奥様:未治療だが、中重度の認知症疑い。夫の面倒を見るのは自分という気持ちが強く、外部からのヘルパーも実の娘の介入も拒否。認知症治療をしていないのは、ご主人が発病前、「精神科の薬なんてもっての他!迷惑かけても家においてやれ」と言ったから。
娘:県外在住。母親のことは「同じ空気すうのも嫌」という関係。父親に対してはこじらせた感情があり、死ぬ前にダンスやゴルフをさせたい、が希望。
娘さんからの依頼は、「2人とも家で生活したいというので、家で生活出来るプランを頼みたい。」
まああるあるである。
ここでの課題は、まず以下の通り。
①娘さんは県外から来る。折しも緊急事態宣言発令か、という時期で、一旦休養も兼ねて帰ることになっている。
②夫を見ることにこだわる妻が、寝ている夫の口にコッペパン1本突っ込んで窒息死未遂になるほど、認知症が進んでいる。しかし、外部からの介入は断固拒否。
③夫も認知症様症状があり、本人が考えているようなアクティブな活動はもう出来ない。
さて、どうするか?
ご主人の病気と認知症未治療の奥さんを同じ場所で生活させる、はほぼ無理ゲーである。病気でご主人の寿命がくるか、奥さんが寝ているご主人の口にパンやら焼き芋から突っ込んで窒息死させるのが早いかだ。
娘の介入も嫌がる奥さんがいては、家政婦兼介護士の24時間滞在も難しい。何より最低でも1か月30万の負担だ。
費用は介護保険適用の範囲内。運動・余暇活動はごく軽いもの。娘さんがいない間の見守り・体調管理を中心に、時には宿泊サービスも、が無難。
となると料金サブスク制の「小規模多機能型居宅介護」(通い・泊まり・訪問がワンストップで提供され、介護保険負担分は月額制)にお2人ご利用が無難。
レン話ちゃん(仮)に「どうしたらいいですか?」って聞かれたから、そういう方法もあるよ、という程度で答えたら。
「余命わずかな中、ダンスしたい、ゴルフしたいって言ってるんですよ!やらせてあげないなんて、それでも専門職ですか?!リハビリが優先です!」
メダマドコー。
余命1年、車椅子生活の難病の人に、リハビリさせてゴルフにダンス?!コンニチハアタマダイジョブデスカ!!

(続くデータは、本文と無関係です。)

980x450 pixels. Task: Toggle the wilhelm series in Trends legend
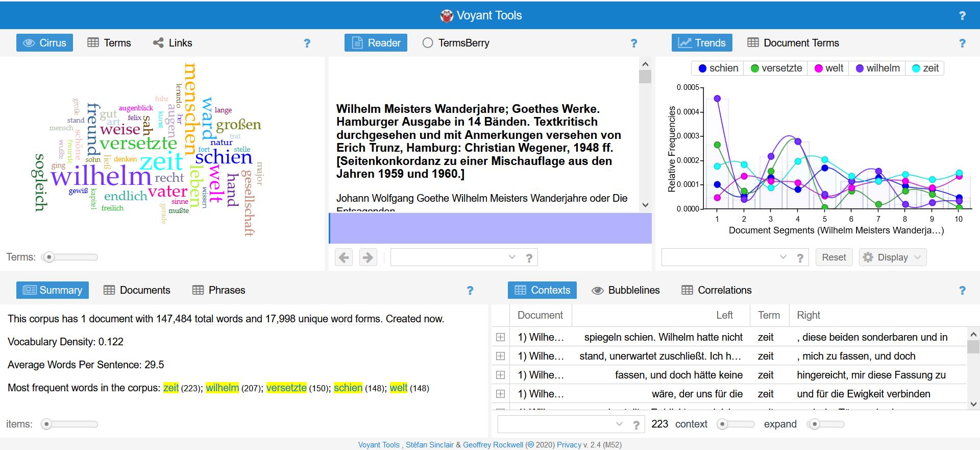point(877,68)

よほど自信があったらしく、レン話ちゃんはそのプランを実行に移した。いきなりマシントレーニングが売りのデイサービスにご主人と乗り込み、施設OT とPTを押しのけてトレーニングメニューを作り、この通りにしろ!と命令。食事含めて起きてるのは1時間くらいが限界のご主人を無理やりレクに投入。
これを週4回。どんな拷問なんだ。
ご主人は1週目でギブアップした。
プランに無理があったんじゃない?自宅生活中心で見直したら?と言ったら
「あの利用者さん、余命が短いからって諦めてやる気がないんです。あの利用者さんが悪いんです」
……レン話ちゃん(仮)の名誉のために言っておこう。レン話ちゃん(仮)は、これでも介護業界歴20年なのだ。